_Given information_
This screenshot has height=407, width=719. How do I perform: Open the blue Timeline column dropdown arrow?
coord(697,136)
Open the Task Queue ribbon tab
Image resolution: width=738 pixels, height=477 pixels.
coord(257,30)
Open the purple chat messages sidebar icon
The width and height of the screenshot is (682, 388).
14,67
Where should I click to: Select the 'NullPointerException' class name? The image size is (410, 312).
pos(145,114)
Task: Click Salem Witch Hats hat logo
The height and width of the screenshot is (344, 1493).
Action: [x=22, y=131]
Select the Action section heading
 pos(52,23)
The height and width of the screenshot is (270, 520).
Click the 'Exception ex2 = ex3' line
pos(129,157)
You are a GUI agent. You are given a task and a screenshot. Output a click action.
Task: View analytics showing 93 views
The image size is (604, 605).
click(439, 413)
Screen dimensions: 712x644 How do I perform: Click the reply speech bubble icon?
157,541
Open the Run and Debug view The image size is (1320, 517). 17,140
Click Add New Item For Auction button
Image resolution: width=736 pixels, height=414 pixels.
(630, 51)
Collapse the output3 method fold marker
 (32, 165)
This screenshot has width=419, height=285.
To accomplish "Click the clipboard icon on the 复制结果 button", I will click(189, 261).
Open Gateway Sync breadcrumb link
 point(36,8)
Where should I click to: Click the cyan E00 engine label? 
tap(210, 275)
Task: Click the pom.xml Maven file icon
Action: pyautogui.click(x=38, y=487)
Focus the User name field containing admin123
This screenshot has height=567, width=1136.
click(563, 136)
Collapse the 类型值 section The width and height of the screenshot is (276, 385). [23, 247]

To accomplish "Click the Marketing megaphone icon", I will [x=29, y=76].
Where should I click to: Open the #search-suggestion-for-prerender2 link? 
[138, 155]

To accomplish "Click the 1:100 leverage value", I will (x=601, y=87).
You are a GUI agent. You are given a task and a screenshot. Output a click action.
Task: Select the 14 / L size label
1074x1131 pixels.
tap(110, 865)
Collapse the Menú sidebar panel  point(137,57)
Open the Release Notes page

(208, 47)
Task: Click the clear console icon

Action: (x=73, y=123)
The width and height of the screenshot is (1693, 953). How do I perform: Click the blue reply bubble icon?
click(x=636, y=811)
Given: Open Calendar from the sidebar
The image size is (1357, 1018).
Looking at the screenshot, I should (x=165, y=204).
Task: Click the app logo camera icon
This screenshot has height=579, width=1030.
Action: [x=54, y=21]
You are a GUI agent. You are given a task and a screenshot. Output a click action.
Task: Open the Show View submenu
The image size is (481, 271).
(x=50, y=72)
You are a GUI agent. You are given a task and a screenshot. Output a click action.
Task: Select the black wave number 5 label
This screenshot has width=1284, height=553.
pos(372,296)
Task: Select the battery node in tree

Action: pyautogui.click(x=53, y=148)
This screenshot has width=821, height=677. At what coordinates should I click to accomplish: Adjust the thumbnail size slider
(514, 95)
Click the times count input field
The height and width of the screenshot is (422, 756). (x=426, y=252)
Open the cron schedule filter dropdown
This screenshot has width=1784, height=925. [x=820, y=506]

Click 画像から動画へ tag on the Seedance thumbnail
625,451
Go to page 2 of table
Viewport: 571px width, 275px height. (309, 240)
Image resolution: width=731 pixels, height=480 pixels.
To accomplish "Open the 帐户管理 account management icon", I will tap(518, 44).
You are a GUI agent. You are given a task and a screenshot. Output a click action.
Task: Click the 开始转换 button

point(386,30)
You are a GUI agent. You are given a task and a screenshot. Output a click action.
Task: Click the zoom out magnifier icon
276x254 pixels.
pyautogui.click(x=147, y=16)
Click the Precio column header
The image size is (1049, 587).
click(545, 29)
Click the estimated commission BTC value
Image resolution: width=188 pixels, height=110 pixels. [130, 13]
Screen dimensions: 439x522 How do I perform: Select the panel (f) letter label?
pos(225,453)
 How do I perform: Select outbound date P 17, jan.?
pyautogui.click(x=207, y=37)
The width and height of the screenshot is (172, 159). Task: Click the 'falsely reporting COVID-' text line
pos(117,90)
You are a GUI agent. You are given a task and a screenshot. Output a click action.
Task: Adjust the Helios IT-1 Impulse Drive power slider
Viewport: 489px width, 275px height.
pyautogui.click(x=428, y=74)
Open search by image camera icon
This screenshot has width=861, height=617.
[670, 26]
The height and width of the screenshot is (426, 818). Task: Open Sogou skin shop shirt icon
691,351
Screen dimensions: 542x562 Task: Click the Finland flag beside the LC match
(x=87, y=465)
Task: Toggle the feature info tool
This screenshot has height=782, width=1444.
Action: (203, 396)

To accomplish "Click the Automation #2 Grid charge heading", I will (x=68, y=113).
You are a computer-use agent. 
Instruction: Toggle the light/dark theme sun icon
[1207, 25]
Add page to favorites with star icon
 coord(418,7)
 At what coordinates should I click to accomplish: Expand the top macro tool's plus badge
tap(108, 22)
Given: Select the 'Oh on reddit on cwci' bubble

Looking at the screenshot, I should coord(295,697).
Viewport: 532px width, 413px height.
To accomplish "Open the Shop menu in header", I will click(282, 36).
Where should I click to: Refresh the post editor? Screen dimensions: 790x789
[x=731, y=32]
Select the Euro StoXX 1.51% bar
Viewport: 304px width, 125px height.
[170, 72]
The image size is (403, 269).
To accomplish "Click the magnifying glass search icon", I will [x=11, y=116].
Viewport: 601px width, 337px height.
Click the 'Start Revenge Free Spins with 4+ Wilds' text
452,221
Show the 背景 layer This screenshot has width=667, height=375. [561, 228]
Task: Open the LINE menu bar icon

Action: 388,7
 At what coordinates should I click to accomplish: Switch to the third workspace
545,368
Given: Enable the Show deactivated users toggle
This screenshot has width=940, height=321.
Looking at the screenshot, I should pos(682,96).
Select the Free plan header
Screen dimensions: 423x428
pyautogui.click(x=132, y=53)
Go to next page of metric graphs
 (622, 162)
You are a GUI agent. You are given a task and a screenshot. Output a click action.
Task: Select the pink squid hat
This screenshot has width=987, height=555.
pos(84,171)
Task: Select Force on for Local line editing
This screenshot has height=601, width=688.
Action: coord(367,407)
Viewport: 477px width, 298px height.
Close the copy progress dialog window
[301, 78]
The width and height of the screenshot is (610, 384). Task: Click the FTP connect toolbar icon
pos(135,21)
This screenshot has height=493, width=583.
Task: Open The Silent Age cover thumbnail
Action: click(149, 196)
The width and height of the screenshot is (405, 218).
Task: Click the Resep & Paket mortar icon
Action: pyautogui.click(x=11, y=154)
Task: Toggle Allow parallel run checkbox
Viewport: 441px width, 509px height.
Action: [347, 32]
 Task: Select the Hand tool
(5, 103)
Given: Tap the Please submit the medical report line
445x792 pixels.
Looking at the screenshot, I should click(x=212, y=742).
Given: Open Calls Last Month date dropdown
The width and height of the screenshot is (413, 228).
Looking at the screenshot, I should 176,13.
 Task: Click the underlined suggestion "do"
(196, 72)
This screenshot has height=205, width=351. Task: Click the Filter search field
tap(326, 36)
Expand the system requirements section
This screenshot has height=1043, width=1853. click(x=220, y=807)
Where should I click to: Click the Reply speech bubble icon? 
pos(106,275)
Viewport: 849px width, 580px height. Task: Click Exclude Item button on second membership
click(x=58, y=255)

_Exercise details_
All lines of the entries above where "sidebar" turns up should be reported.

_Task answer_
Open the purple chat messages sidebar icon
Collapse the Menú sidebar panel  point(137,57)
Given: Open Calendar from the sidebar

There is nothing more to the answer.